Festival Rakyat, menjadi tajuk dari aksi yang dilakukan kali ini, digelar dengan orasi, pembacaan puisi, pertunjukan musik sampai teatrikal. Tentu puisi, maupun lagu yang dibawakan tidak jauh-jauh dari tema perjuangan, namun lagu dangdut seperti Suket Teki yang dibawakan oleh musisi asal kediri Riant Daffa juga hadir menemani aksi ini, untuk menghibur peserta aksi yang juga diikuti oleh ibu-ibu dan bapak-bapak dari Serikat Perjuangan Buruh Indonesia (SPBI).

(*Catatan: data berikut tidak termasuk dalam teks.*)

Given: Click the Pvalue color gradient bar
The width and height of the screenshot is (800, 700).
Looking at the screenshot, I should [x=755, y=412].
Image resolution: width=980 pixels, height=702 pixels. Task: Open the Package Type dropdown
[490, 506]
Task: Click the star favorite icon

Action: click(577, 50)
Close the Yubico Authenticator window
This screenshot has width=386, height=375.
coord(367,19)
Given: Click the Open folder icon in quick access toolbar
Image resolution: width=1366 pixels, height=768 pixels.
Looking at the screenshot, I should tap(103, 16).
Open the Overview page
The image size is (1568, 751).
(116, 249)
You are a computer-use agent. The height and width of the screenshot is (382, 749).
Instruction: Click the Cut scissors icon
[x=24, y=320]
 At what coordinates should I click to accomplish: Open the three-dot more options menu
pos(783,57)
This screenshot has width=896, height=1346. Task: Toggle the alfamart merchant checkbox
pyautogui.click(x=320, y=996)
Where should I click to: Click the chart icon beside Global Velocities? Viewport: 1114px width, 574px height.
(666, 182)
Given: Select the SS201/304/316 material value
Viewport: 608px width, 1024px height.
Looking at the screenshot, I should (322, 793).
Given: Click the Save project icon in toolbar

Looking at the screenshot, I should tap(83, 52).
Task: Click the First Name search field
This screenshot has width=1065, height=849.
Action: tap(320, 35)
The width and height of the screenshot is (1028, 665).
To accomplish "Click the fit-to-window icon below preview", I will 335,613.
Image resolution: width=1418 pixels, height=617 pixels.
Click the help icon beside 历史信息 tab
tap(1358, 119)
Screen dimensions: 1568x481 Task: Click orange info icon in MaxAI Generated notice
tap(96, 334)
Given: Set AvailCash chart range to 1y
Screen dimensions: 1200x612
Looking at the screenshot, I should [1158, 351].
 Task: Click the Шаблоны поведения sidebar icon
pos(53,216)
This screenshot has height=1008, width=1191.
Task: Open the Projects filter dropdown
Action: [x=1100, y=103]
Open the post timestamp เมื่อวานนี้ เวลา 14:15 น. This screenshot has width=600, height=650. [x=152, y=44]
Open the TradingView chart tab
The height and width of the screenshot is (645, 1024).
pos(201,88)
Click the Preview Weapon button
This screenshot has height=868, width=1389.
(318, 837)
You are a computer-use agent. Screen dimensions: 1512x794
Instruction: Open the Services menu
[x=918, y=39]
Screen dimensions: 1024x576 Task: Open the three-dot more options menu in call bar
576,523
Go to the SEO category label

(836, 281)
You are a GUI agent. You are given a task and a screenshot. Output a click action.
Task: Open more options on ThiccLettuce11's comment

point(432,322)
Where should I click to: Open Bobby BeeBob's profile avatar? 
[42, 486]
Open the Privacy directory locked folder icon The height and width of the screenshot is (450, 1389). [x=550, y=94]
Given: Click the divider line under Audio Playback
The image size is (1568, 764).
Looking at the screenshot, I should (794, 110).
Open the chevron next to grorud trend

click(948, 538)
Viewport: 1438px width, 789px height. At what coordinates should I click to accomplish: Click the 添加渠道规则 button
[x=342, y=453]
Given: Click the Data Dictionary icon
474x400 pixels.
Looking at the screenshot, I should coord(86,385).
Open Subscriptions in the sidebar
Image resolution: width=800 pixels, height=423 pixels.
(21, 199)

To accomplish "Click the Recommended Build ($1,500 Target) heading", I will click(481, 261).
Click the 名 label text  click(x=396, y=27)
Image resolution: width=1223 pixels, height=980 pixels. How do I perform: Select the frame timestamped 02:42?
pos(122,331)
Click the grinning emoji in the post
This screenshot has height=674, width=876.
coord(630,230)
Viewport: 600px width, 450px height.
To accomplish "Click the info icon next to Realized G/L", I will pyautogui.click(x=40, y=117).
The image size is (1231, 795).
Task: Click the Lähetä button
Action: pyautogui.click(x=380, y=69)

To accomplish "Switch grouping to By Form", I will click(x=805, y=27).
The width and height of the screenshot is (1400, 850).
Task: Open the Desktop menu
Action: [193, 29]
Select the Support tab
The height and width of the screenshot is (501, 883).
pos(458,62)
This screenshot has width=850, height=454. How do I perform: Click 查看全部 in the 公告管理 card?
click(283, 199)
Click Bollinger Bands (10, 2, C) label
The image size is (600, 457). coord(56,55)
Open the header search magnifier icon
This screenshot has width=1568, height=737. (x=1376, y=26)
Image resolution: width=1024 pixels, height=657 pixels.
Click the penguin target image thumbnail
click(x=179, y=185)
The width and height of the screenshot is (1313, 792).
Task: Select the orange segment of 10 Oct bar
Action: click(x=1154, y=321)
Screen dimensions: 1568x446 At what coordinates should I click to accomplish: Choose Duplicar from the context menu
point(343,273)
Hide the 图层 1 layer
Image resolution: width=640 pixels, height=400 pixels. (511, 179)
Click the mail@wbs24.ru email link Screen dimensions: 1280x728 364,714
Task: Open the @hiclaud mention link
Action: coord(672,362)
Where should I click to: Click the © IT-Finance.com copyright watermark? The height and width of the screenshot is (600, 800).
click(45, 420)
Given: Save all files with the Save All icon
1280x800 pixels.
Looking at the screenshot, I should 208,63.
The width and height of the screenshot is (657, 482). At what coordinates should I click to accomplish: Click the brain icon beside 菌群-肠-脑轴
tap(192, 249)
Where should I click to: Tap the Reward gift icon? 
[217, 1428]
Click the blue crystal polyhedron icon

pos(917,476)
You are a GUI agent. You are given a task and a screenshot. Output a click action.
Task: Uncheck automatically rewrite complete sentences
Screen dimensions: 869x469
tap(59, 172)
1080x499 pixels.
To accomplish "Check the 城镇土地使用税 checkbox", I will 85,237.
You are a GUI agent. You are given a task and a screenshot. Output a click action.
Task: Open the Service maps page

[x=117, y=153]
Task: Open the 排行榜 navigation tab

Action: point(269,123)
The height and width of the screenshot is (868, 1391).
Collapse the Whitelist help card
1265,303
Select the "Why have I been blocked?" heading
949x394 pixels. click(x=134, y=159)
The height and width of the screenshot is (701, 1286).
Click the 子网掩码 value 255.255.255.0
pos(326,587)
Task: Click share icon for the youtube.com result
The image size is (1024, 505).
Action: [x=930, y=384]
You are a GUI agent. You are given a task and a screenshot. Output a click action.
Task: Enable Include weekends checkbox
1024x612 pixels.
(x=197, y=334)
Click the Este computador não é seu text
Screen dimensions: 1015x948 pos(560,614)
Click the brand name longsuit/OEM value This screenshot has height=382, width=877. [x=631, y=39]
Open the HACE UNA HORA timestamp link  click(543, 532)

Di tengah-tengah aksi, ada pembacaan putusan mimbar rakyat oleh perwakilan Aliansi Malang Melawan. Putusan mimbar rakyat tersebut berbunyi “Hari ini kita melihat kesedihan dan ketidakadilan tersemai di mana-mana lebih dari 3 juta buruh di-PHK, pekerja perempuan tak kunjung mendapat perlindungan, petani dan masyarakat adat terus dirampas tanahnya, rakyat kecil makin terjerembab dalam kemiskinan dan nestapa, serta ancaman pengerusakan lingkungan hidup semakin nyata. Sebaliknya, oligarki tumbuh subur, semakin kaya dan berkuasa. Kita perlu menegaskan Mosi Tidak Percaya terhadap rezim Jokowi-Maaruf Amin, DPR serta kroninya, serta dari Aliansi Malang Melawan menuntut pencabutan UU Cipta Kerja serta menyerukan pembangunan persatuan jejaring gerakan rakyat akar rumput”. Agenda selanjutnya, dibacakan Sumpah Rakyat Tertindas dan diikuti peserta aksi, dengan mengepal tangan kiri sebagai simbol perlawanan.
“Sumpah Rakyat tertindas, dengan segenap kesadaran kami rakyat tertindas bersumpah, menjunjung tinggi persatuan, persatuan atas tegaknya keadilan, dengan seluruh keberanian kami rakyat tertindas bersumpah menyerukan sikap perlawanan, perlawanan atas culasnya kekuasaan. Dengan sepenuh keyakinan, kami rakyat tertindas bersumpah akan terus berjuang, berjuang demi lenyapnya kesewenang-wenangan.”
Lalu, salah satu buruh dari pabrik Bentoel Malang, Anna, menceritakan bagaimana ia berjuang melawan ketidakadilan yang menimpanya beserta teman-teman lainnya. “Saya ini bekerja di Bentoel selama hampir 13 tahun, dan status saya dikontrak, dan karena saya ini orang bodoh, rakyat kecil, yang gak mengerti undang-undang, saya dibodohi selama 13 tahun.” ujarnya.
Selain itu, beliau pernah ke DPRD Kota Malang untk mengadu apa yang dialaminya ke wakil rakyat itu, “Saya itu pernah mengadu ke gedung ini (DPRD Kota Malang) namun mereka tidak mendengarkan sama sekali” tuturnya.